### Kutipan Pilihan
+--

Pasca kesuksesan Bilbao yang berhasil memutarbalikkan kota miskin menjadi kota terkenal, membuat kota-kota lain berlomba-lomba membangun museum spektakular lainnya. Dalam prosesnya kerap melupakan hal yang penting, yaitu keaslian hingga kesiapan kota tersebut. Bilbao Effect tak hanya melanda kota-kota dunia, tapi juga mulai mewabah kota-kota Indonesia. Ada keinginan akan sesuatu yang instan, membangun suatu bangunan berskala besar karya arsitek dunia, dengan harapan akan mendatangkan pelancong serta pelan-pelan menarik investasi demi memperbaiki infrastruktur yang ada. Rasa-rasanya ini seperti mimpi di siang terik.

 

Dalam tulisan saya yang lain, Merawat Nilai Membangun Kota”, saya sedikit membahas bagaimana sebuah kota gagal paham terhadap makna antara latah, inovasi dan prestasi (Fisu, 2017). Hal ini sedikit banyak juga terlihat pada kebijakan pembangunan di Kota Palopo.

 

Jangankan Kota Palopo, Walikota Bandung, Ridwan Kamil,  yang kini telah menjadi orang nomor 1 di Jawa Barat pun sempat kena sindrom latah ini. Masih teringat jelas di benak saya bagaimana tulisan “Love” di Taman Jomblo yang dalam kurun waktu tiga hari pasca dibuka akhirnya ditutup kembali oleh pemkot. Taman Jomblo mendapat kritik keras dari berbagai pihak yang merasa malu melihat tulisan Love tersebut merupakan tiruan yang sangat buruk dari Instalasi Robert Indiana. Uniknya adalah, instalasi tersebut hadir di Kota Palopo beberapa waktu yang lalu, tepatnya di Taman Binturu yang menjadi salah satu tempat iconic di Kota Palopo.

+--

### Cuplikan Data
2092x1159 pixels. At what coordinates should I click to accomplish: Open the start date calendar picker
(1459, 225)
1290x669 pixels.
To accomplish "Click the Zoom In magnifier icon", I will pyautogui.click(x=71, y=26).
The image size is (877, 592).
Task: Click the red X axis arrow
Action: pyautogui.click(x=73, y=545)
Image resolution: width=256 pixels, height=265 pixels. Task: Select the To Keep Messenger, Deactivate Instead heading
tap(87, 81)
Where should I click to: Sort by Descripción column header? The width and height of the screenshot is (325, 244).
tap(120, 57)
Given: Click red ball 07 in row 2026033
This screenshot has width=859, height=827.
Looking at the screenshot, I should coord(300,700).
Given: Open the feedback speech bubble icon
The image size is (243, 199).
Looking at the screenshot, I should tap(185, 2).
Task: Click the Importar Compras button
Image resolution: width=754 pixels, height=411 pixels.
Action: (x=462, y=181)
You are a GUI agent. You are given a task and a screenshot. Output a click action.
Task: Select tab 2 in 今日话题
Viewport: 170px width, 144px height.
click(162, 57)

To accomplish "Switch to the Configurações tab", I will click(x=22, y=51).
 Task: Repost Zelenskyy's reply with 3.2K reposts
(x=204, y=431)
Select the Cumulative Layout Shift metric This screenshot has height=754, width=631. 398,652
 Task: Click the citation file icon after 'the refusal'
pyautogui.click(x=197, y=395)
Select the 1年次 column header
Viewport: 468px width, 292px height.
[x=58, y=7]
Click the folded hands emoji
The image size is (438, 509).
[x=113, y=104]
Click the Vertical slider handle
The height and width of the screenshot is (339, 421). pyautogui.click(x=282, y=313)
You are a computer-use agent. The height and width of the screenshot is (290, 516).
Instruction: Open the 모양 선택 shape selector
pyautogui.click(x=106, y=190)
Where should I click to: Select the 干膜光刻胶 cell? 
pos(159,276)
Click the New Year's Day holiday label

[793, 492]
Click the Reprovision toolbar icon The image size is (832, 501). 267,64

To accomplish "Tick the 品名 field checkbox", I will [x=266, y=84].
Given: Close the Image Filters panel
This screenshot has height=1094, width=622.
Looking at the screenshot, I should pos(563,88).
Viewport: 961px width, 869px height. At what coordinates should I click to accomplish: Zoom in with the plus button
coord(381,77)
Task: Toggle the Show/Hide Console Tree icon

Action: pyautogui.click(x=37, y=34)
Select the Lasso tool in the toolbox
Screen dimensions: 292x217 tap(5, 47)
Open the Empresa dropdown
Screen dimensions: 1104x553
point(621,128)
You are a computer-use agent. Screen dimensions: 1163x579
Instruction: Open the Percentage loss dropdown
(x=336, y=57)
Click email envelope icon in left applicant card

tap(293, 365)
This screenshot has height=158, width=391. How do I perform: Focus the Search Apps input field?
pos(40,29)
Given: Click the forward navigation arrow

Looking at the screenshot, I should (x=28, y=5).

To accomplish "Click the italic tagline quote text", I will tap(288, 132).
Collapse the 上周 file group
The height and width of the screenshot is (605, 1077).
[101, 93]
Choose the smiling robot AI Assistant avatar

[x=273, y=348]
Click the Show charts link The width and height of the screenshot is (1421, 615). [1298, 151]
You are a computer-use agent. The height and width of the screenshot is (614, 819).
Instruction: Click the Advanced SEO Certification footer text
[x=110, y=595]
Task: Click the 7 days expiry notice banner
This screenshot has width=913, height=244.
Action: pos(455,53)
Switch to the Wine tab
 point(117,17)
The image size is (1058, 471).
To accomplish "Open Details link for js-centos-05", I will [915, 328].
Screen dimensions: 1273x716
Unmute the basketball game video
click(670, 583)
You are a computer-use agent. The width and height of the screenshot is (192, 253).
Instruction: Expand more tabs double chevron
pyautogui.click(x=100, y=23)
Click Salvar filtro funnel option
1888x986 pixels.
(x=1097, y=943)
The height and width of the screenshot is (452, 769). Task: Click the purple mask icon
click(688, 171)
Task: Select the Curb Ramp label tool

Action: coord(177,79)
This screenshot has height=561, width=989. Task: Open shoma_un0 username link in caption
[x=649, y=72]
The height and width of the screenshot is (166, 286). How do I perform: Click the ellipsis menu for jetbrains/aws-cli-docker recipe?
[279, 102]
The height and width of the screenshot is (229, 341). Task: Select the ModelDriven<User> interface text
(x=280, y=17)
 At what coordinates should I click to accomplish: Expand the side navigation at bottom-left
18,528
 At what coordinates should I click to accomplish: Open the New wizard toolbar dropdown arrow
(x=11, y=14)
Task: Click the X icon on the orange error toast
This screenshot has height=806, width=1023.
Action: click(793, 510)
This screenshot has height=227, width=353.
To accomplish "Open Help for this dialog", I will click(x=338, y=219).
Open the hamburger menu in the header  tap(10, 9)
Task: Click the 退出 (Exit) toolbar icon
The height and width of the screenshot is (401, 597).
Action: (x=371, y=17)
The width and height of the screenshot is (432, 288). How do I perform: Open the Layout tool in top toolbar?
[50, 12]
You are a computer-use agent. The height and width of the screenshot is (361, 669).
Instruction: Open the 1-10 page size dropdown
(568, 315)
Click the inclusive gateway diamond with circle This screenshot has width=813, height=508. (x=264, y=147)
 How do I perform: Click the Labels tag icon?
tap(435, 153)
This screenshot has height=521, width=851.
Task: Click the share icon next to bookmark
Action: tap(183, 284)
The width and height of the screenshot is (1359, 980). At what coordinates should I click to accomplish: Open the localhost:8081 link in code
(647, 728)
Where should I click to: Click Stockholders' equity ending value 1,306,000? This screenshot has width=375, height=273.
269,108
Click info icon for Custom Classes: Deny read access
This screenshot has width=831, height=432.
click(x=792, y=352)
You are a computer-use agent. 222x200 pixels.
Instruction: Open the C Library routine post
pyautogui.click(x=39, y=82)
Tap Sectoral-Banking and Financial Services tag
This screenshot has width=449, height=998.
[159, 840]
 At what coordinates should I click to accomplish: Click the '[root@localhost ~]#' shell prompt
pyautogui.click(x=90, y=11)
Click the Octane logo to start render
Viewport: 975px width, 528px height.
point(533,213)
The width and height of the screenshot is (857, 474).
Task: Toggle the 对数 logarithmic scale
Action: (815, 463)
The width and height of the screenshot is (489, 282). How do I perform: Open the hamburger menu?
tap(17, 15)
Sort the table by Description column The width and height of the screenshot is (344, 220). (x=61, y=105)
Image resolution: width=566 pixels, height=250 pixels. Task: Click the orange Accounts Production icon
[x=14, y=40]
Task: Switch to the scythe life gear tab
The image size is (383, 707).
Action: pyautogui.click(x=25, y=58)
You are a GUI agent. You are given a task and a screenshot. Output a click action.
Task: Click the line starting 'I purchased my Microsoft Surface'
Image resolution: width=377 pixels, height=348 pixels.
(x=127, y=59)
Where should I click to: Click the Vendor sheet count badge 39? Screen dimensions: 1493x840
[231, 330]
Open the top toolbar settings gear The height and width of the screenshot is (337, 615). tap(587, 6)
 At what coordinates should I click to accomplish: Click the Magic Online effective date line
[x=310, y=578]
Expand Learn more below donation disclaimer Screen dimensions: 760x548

+--

### Petunjuk
Tulis ulang bagian kutipan tentang Bilbao Effect yang dimulai dari "Dalam tulisan saya" dan berlanjut sampai "iconic di Kota Palopo.". Ganti setiap "latah" dengan "ikut-ikutan".

### Jawaban
Dalam tulisan saya yang lain, Merawat Nilai Membangun Kota”, saya sedikit membahas bagaimana sebuah kota gagal paham terhadap makna antara ikut-ikutan, inovasi dan prestasi (Fisu, 2017). Hal ini sedikit banyak juga terlihat pada kebijakan pembangunan di Kota Palopo.

 

Jangankan Kota Palopo, Walikota Bandung, Ridwan Kamil,  yang kini telah menjadi orang nomor 1 di Jawa Barat pun sempat kena sindrom ikut-ikutan ini. Masih teringat jelas di benak saya bagaimana tulisan “Love” di Taman Jomblo yang dalam kurun waktu tiga hari pasca dibuka akhirnya ditutup kembali oleh pemkot. Taman Jomblo mendapat kritik keras dari berbagai pihak yang merasa malu melihat tulisan Love tersebut merupakan tiruan yang sangat buruk dari Instalasi Robert Indiana. Uniknya adalah, instalasi tersebut hadir di Kota Palopo beberapa waktu yang lalu, tepatnya di Taman Binturu yang menjadi salah satu tempat iconic di Kota Palopo.